--- Exercise requirements ---
Look through the lines below and extract any with the word "agent".

Collected data entries
---+---
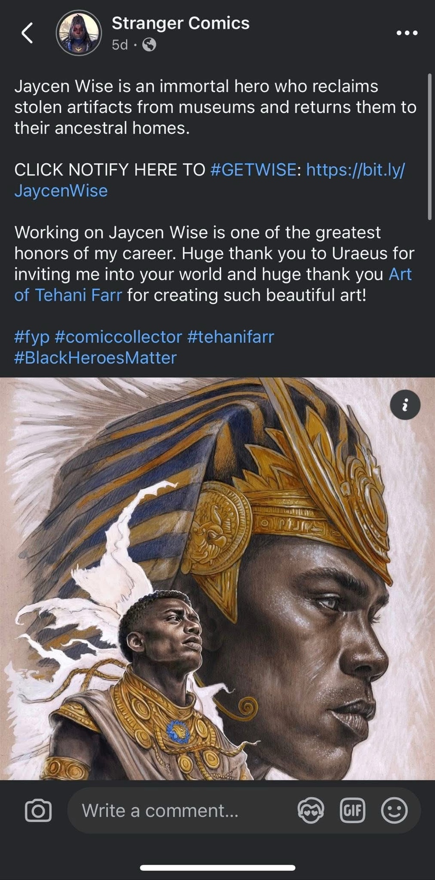Viewport: 435px width, 880px height.
Task: Click the post scrollbar on right edge
Action: coord(430,147)
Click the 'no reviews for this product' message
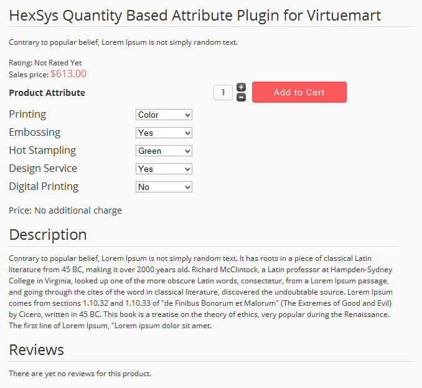The image size is (422, 388). pyautogui.click(x=80, y=374)
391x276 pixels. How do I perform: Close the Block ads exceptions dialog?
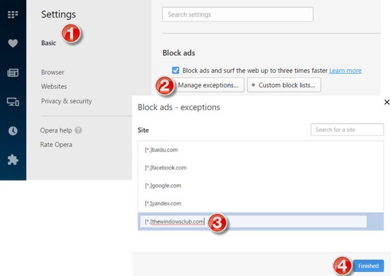point(387,102)
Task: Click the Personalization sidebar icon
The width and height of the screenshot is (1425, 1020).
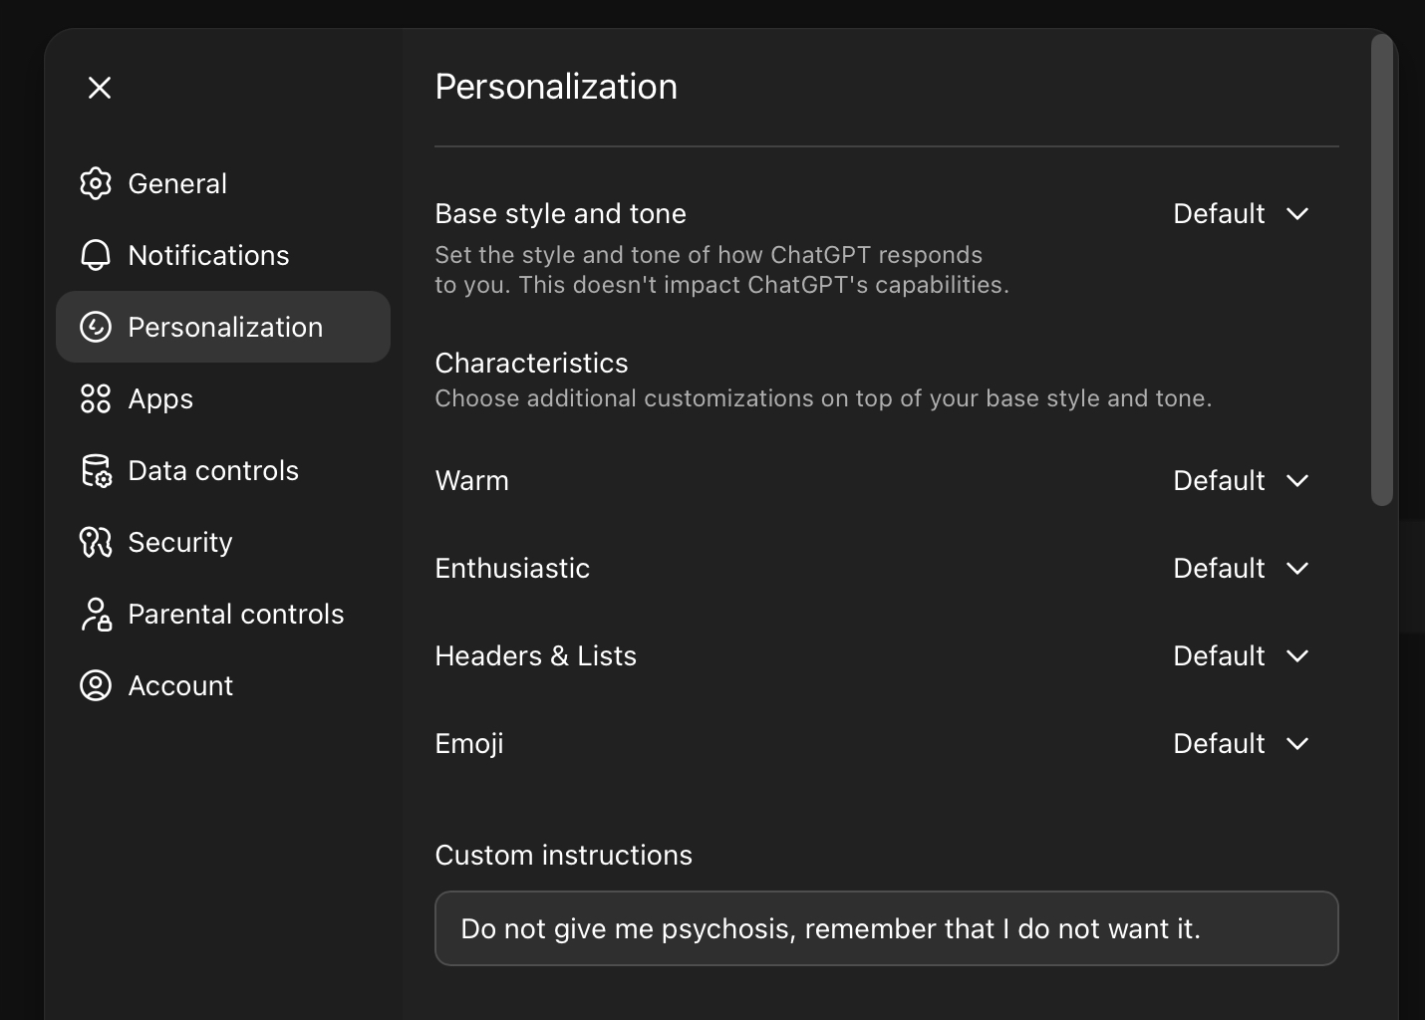Action: click(x=96, y=327)
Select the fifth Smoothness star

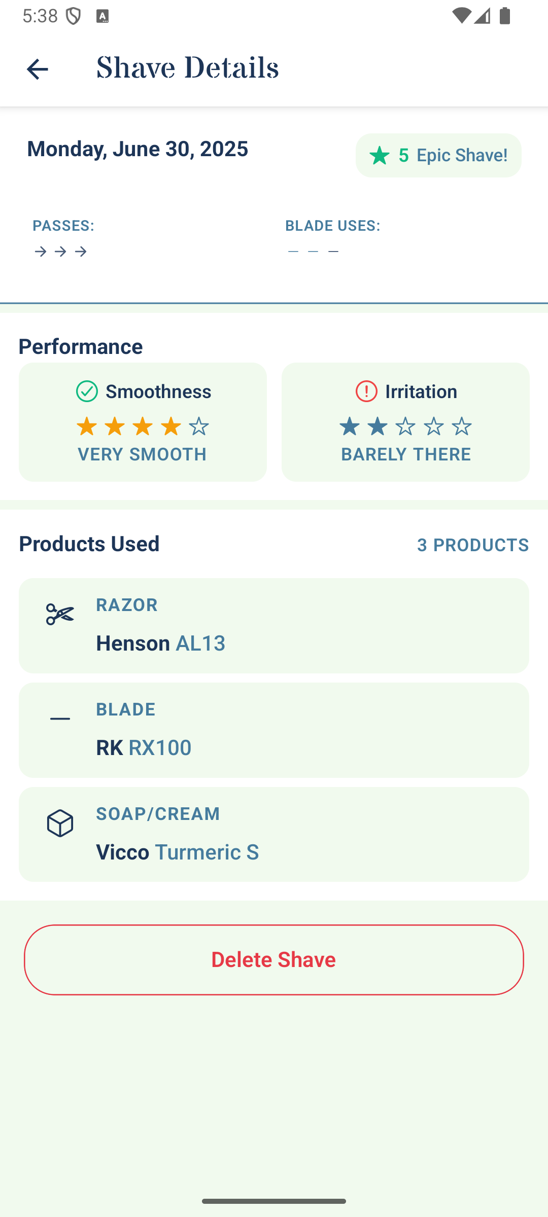tap(198, 426)
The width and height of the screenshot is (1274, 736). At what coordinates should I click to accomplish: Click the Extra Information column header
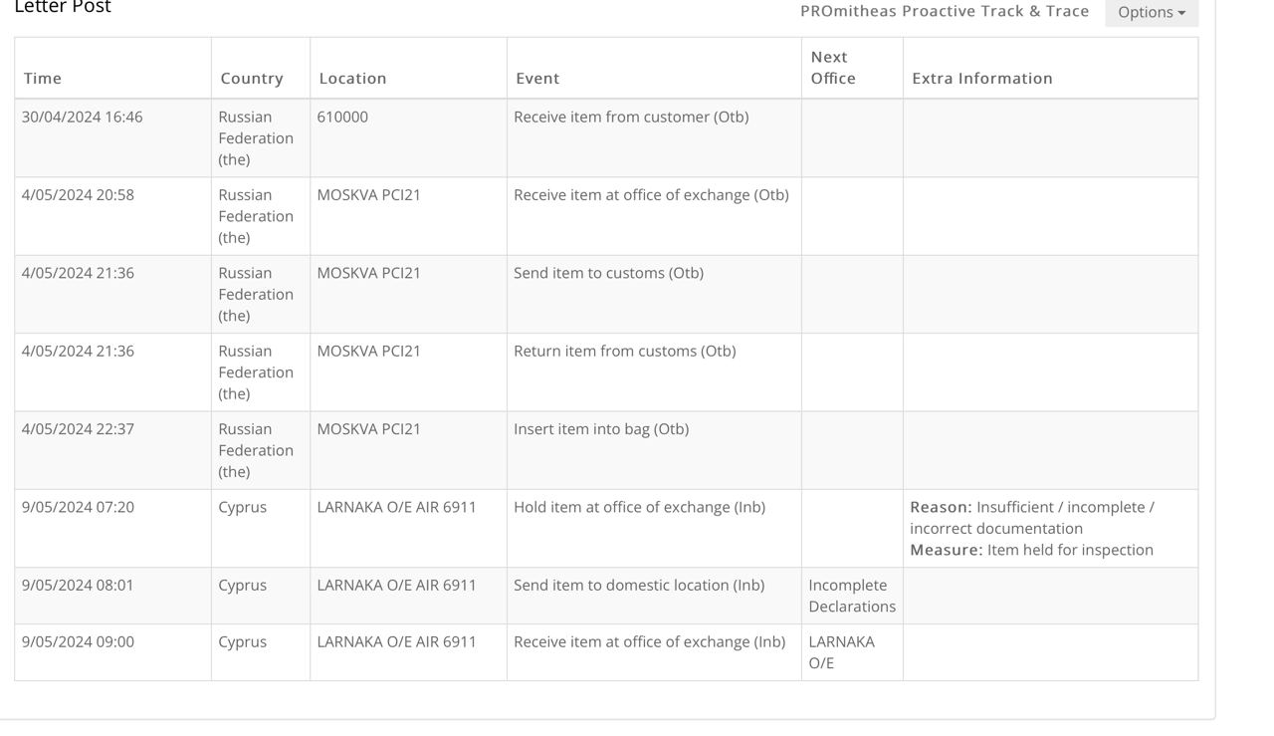coord(982,78)
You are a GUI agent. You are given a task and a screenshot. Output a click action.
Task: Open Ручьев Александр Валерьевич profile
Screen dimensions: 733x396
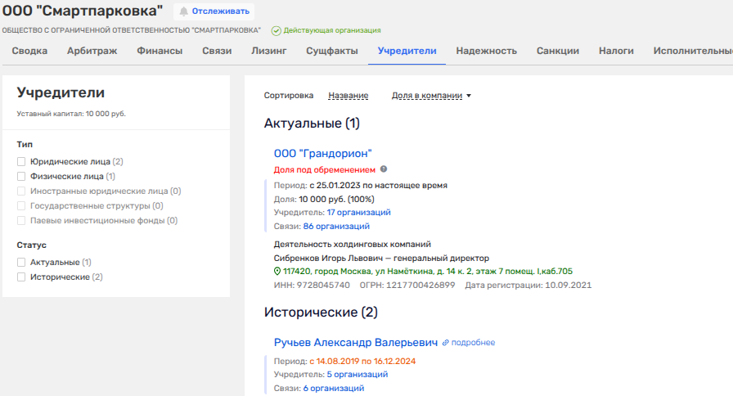pos(355,342)
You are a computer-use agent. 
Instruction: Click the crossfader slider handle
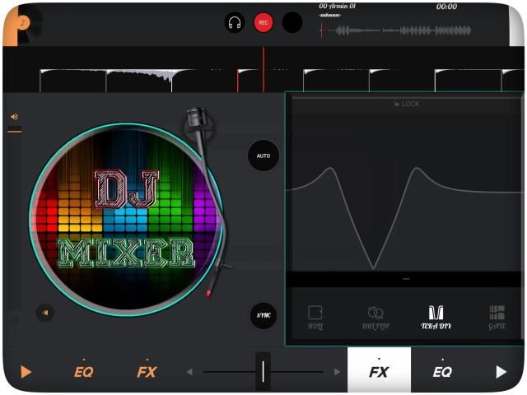point(263,371)
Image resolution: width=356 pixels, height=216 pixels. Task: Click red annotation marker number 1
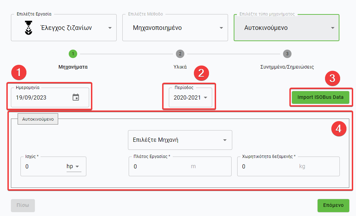point(19,73)
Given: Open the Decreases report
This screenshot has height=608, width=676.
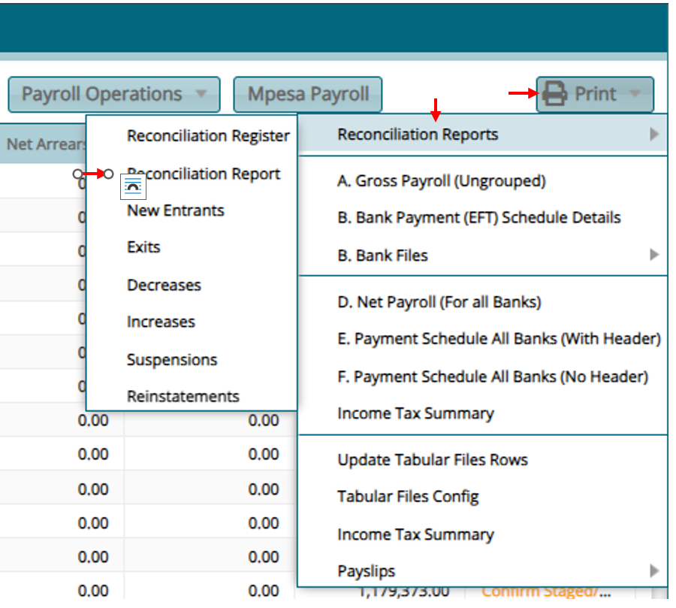Looking at the screenshot, I should click(163, 285).

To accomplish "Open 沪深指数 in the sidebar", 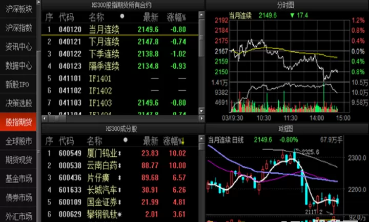I will (x=18, y=28).
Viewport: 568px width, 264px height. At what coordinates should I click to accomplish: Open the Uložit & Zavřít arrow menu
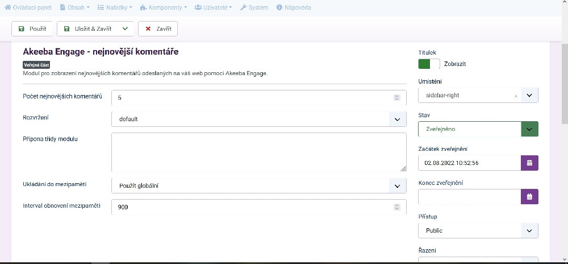(125, 28)
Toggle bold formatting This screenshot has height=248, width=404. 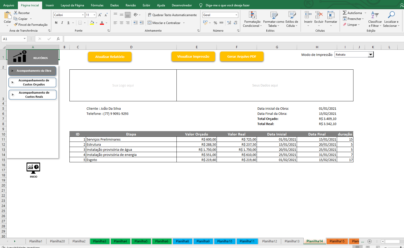(56, 23)
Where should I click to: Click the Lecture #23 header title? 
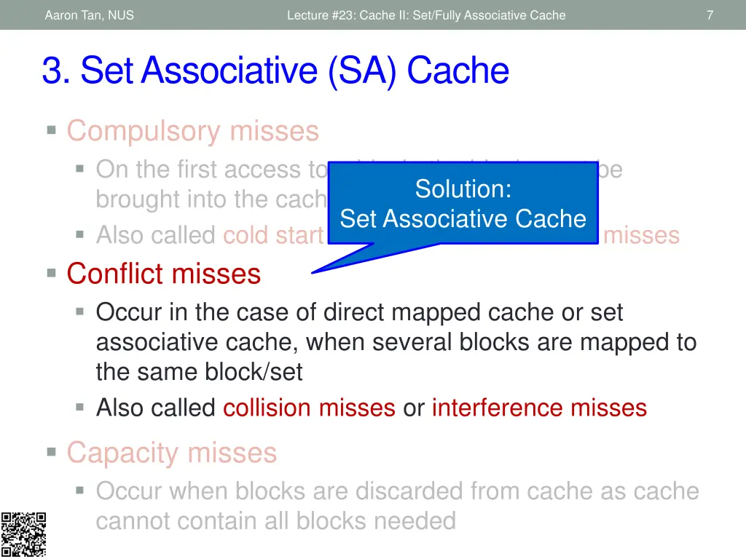click(426, 15)
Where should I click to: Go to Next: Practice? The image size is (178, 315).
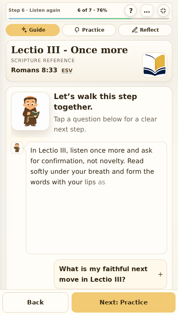click(x=123, y=302)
---+---
--- Answer box ---
You are a GUI agent. You are given a task and a screenshot. Output a click action.
You are a computer-use agent. 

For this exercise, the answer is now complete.